La Agencia Estatal de Meteorología (Aemet) ha activado el aviso amarillo para Castellón y Valencia este lunes 29 de junio. Se prevén chubascos intensos, tormentas fuertes y granizo en zonas del interior norte valenciano y sur castellonense. Los acumulados podrían alcanzar 20 litros/m² por hora. Las temperaturas seguirán altas: hasta 33 °C en gran parte del territorio. Esta inestabilidad forma parte de una secuencia de tres días consecutivos con riesgo meteorológico significativo.
¿Por qué ha activado Aemet el aviso amarillo este lunes?
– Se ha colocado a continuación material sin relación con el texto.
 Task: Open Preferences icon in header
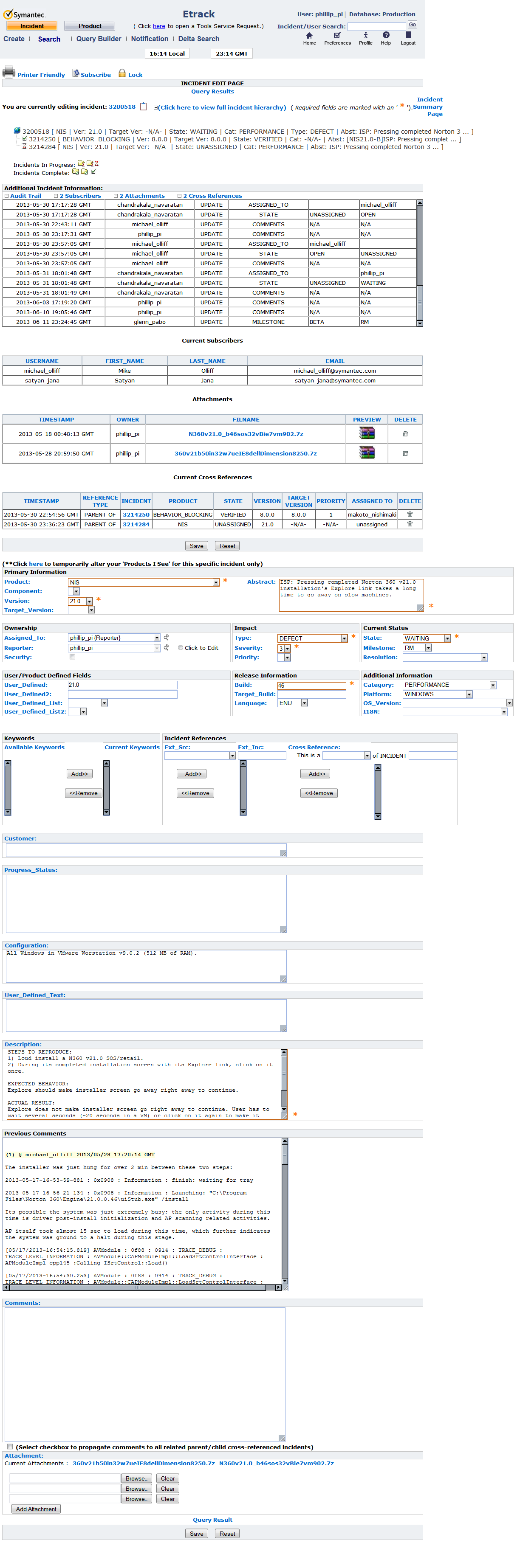coord(337,36)
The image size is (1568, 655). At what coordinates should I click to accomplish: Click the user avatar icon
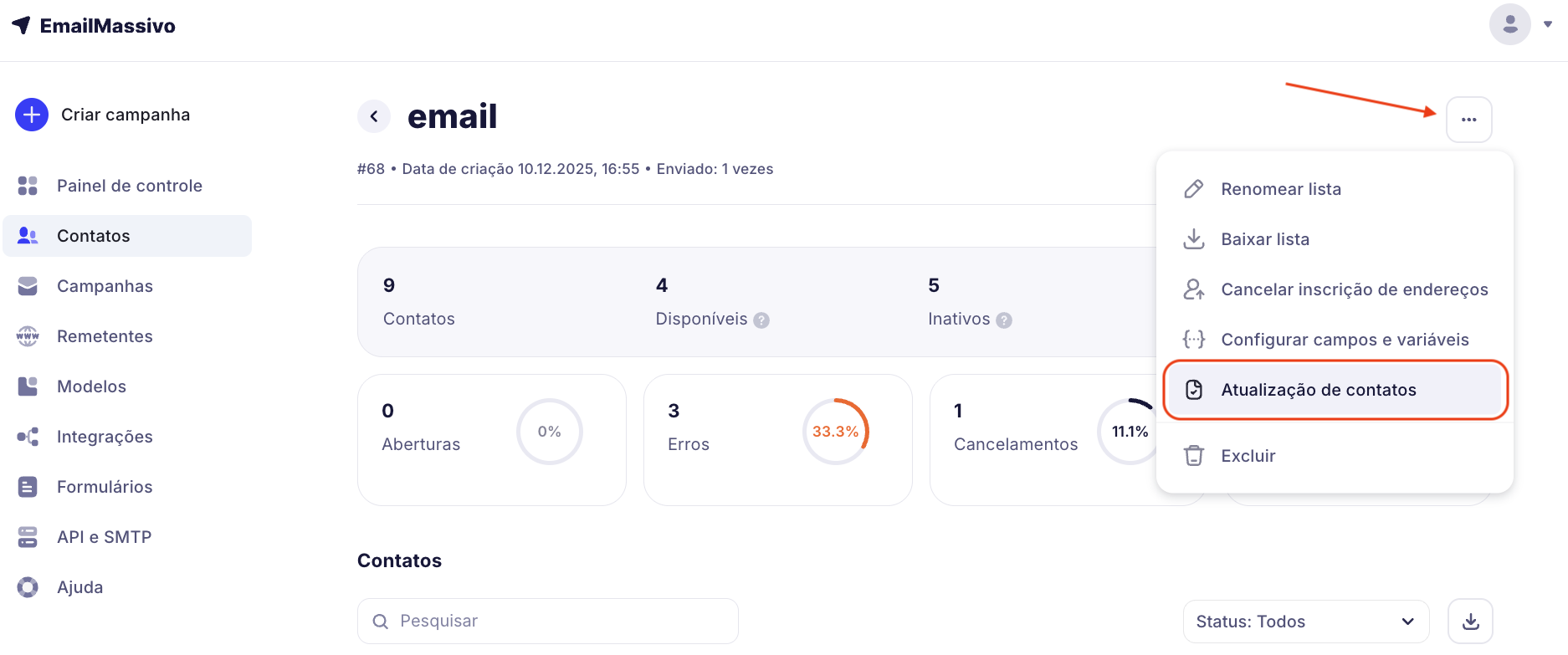(x=1509, y=24)
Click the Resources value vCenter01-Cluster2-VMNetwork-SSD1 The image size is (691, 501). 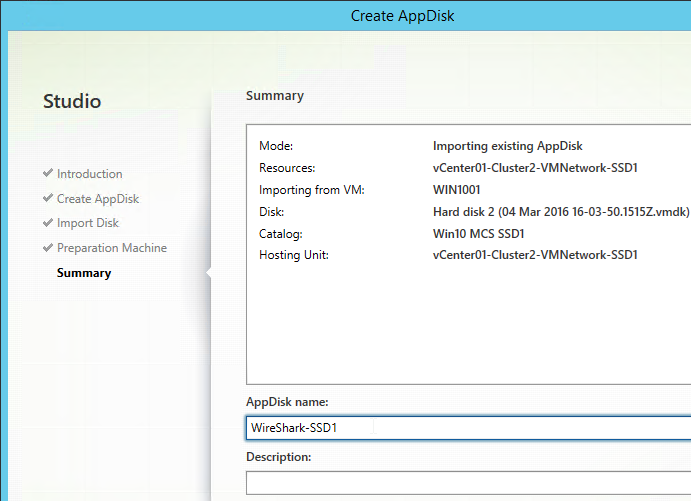(535, 168)
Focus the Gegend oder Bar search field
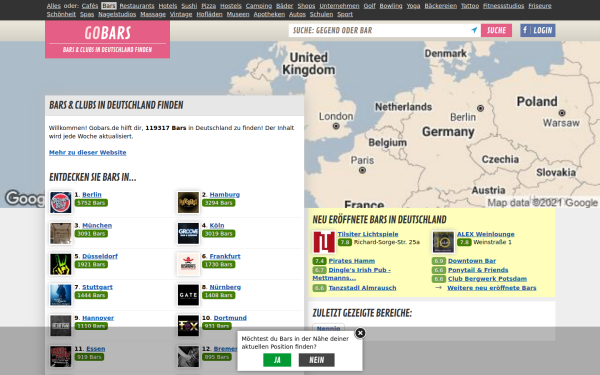 (379, 31)
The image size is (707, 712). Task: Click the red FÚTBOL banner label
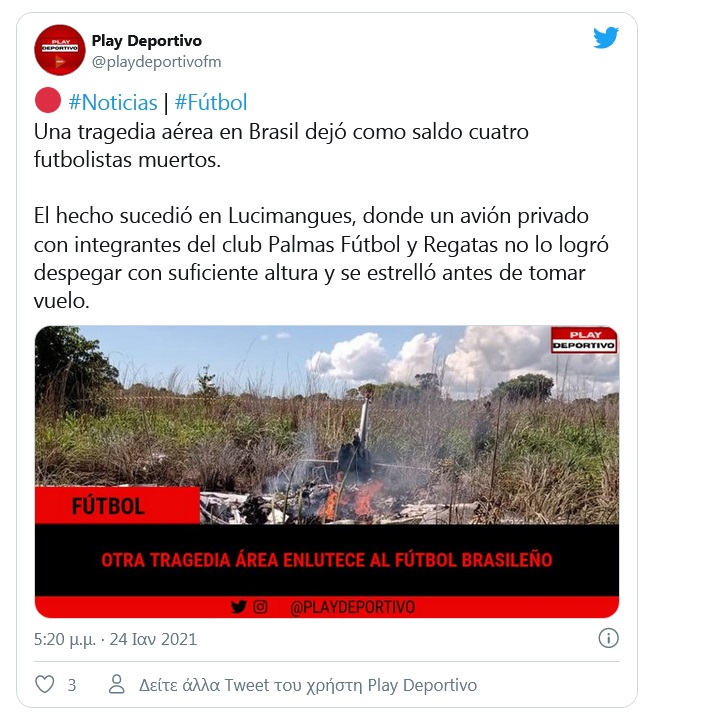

El aviso amarillo responde a una combinación crítica: calor extremo y humedad acumulada en capas bajas de la atmósfera. Esto favorece la formación rápida de nubosidad de evolución diurna, especialmente en el Rincón de Ademuz, zona con alta orografía y vulnerabilidad a descargas eléctricas y granizo. La Aemet señala que los chubascos serán breves pero intensos, con riesgo de riadas urbanas y deslizamientos en zonas montañosas.
¿Qué zonas están más expuestas al riesgo?
- El interior norte de Valencia, especialmente los municipios de Requena, Utiel y Chelva.
- El sur de Castellón, con foco en Morella, Vinaròs y la comarca del Baix Maestrat.
- El Rincón de Ademuz, enclave administrativo valenciano rodeado por Castilla-La Mancha y Aragón, con alta sensibilidad a eventos convectivos.
¿Qué implica la persistencia de chubascos durante tres días consecutivos?
Tres jornadas seguidas de inestabilidad convectiva no son habituales en pleno junio. Este patrón refleja una bloqueo atmosférico débil que mantiene una vaguada fría en altura sobre la Península. Su interacción con la masa cálida del Mediterráneo genera energía suficiente para tormentas repetitivas. Desde el punto de vista operativo, esto exige coordinación entre Protección Civil, Emergencias 112 y los ayuntamientos para activar planes de riesgo de inundación y gestión de cauces.
¿Cómo afecta esto al sector agrícola y turístico?
El impacto económico es inmediato. En el sector agrícola, el granizo puede destruir cultivos de frutales, hortalizas y viñedos en plena fase de maduración. En el turismo costero, las tormentas diurnas no afectan directamente las playas, pero sí generan cancelaciones en actividades náuticas y rutas de senderismo. Además, los avisos reducen la demanda en zonas rurales y de interior, clave para el turismo sostenible.
¿Qué marco legal regula la respuesta ante estos avisos?
El Plan Nacional de Protección Civil ante Riesgos Meteorológicos Adversos (PNPRA) establece protocolos obligatorios para ayuntamientos y diputaciones. La activación del aviso amarillo exige la puesta en marcha de planes municipales de emergencia, incluyendo la señalización de zonas de riesgo y la suspensión de actividades al aire libre en centros educativos. Además, la Ley 2/2012 de Cambio Climático de la Comunitat Valenciana obliga a integrar estos escenarios en los planes de adaptación local.
¿Qué medidas prácticas deben adoptar los ciudadanos?
- Evitar zonas bajas, ramblas y cauces secos durante las horas centrales del día.
- No circular con vehículos por calles inundadas: 15 cm de agua pueden desestabilizar un turismo.
- Desconectar aparatos eléctricos ante proximidad de descargas eléctricas.
- Consultar las actualizaciones oficiales en la web de la Aemet o la app AlertCops.
¿Qué sucede el martes y miércoles?
El martes 30 de junio mantendrá el patrón: chubascos vespertinos en el interior de Castellón, con riesgo de tormentas localmente fuertes. El miércoles 1 de julio, aunque se prevé cierta atenuación, no se descarta actividad convectiva en zonas de montaña. La Aemet advierte que la inestabilidad podría reactivarse a partir del jueves si persiste la humedad en capas medias.
Datos Clave
- El aviso amarillo está activo desde las 12:00 hasta las 21:00 horas del lunes 29 de junio.
- Se esperan acumulados de 20 mm/hora, especialmente en el Rincón de Ademuz.
- Las temperaturas máximas oscilarán entre 31 °C y 33 °C, con descensos puntuales en el sur de Valencia.
- El riesgo de granizo y descargas eléctricas es alto en zonas de orografía abrupta.
- La secuencia forma parte de un patrón de inestabilidad convectiva prolongada, vinculado al cambio climático.
- El PNPRA y la Ley 2/2012 obligan a respuestas coordinadas y adaptativas en todos los niveles administrativos.